*Source data*
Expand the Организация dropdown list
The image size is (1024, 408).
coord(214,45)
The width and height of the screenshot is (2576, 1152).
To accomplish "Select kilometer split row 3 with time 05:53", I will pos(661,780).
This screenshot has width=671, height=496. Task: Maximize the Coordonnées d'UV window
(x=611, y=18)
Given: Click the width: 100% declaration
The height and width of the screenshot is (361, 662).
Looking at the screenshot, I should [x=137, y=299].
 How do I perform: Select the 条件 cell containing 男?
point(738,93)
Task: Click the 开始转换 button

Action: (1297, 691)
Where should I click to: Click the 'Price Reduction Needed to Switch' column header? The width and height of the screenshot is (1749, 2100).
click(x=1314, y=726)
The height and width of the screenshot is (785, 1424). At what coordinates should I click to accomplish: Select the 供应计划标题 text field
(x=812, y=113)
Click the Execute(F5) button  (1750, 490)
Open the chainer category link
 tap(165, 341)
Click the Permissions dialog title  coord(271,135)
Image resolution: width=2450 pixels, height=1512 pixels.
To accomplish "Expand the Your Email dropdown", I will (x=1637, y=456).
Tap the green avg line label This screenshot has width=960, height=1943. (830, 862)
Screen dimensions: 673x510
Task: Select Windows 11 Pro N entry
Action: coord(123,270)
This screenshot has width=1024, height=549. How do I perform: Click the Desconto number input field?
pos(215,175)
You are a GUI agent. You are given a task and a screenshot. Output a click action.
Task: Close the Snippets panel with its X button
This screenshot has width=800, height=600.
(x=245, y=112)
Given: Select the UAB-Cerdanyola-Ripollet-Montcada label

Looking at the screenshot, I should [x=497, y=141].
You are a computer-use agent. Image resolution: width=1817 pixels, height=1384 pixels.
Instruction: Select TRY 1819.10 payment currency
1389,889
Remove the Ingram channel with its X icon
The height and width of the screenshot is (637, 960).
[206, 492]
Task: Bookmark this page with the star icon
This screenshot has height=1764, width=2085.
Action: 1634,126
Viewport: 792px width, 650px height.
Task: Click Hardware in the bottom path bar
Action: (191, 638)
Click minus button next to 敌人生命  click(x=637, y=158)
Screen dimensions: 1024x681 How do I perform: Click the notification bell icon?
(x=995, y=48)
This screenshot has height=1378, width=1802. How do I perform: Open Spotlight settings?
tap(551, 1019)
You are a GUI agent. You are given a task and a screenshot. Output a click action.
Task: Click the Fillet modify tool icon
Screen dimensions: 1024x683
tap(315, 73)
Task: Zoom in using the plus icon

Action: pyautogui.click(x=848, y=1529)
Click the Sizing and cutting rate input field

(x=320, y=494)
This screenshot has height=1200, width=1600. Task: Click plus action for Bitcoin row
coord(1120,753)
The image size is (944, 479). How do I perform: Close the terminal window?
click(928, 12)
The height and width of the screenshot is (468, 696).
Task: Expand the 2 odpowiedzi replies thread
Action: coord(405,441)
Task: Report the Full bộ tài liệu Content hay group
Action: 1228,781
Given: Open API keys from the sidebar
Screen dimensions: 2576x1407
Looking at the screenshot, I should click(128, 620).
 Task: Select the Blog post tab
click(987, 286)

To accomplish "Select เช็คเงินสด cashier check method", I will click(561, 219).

*SHORT TASK*
Reproduce the entire listing above line for line, without altering a single character.

*REPLY*
Expand the Организация dropdown list
The image size is (1024, 408).
coord(214,45)
The width and height of the screenshot is (2576, 1152).
To accomplish "Select kilometer split row 3 with time 05:53", I will pos(661,780).
This screenshot has width=671, height=496. Task: Maximize the Coordonnées d'UV window
(x=611, y=18)
Given: Click the width: 100% declaration
The height and width of the screenshot is (361, 662).
Looking at the screenshot, I should [x=137, y=299].
 How do I perform: Select the 条件 cell containing 男?
point(738,93)
Task: Click the 开始转换 button

Action: (1297, 691)
Where should I click to: Click the 'Price Reduction Needed to Switch' column header? The width and height of the screenshot is (1749, 2100).
click(x=1314, y=726)
The height and width of the screenshot is (785, 1424). At what coordinates should I click to accomplish: Select the 供应计划标题 text field
(x=812, y=113)
Click the Execute(F5) button  (1750, 490)
Open the chainer category link
 tap(165, 341)
Click the Permissions dialog title  coord(271,135)
Image resolution: width=2450 pixels, height=1512 pixels.
To accomplish "Expand the Your Email dropdown", I will (x=1637, y=456).
Tap the green avg line label This screenshot has width=960, height=1943. (830, 862)
Screen dimensions: 673x510
Task: Select Windows 11 Pro N entry
Action: coord(123,270)
This screenshot has width=1024, height=549. How do I perform: Click the Desconto number input field?
pos(215,175)
You are a GUI agent. You are given a task and a screenshot. Output a click action.
Task: Close the Snippets panel with its X button
This screenshot has width=800, height=600.
(x=245, y=112)
Given: Select the UAB-Cerdanyola-Ripollet-Montcada label

Looking at the screenshot, I should [x=497, y=141].
You are a computer-use agent. Image resolution: width=1817 pixels, height=1384 pixels.
Instruction: Select TRY 1819.10 payment currency
1389,889
Remove the Ingram channel with its X icon
The height and width of the screenshot is (637, 960).
[206, 492]
Task: Bookmark this page with the star icon
This screenshot has height=1764, width=2085.
Action: 1634,126
Viewport: 792px width, 650px height.
Task: Click Hardware in the bottom path bar
Action: (191, 638)
Click minus button next to 敌人生命  click(x=637, y=158)
Screen dimensions: 1024x681 How do I perform: Click the notification bell icon?
(x=995, y=48)
This screenshot has height=1378, width=1802. How do I perform: Open Spotlight settings?
tap(551, 1019)
You are a GUI agent. You are given a task and a screenshot. Output a click action.
Task: Click the Fillet modify tool icon
Screen dimensions: 1024x683
tap(315, 73)
Task: Zoom in using the plus icon

Action: pyautogui.click(x=848, y=1529)
Click the Sizing and cutting rate input field

(x=320, y=494)
This screenshot has height=1200, width=1600. Task: Click plus action for Bitcoin row
coord(1120,753)
The image size is (944, 479). How do I perform: Close the terminal window?
click(928, 12)
The height and width of the screenshot is (468, 696).
Task: Expand the 2 odpowiedzi replies thread
Action: coord(405,441)
Task: Report the Full bộ tài liệu Content hay group
Action: 1228,781
Given: Open API keys from the sidebar
Screen dimensions: 2576x1407
Looking at the screenshot, I should click(128, 620).
 Task: Select the Blog post tab
click(987, 286)

To accomplish "Select เช็คเงินสด cashier check method", I will click(561, 219).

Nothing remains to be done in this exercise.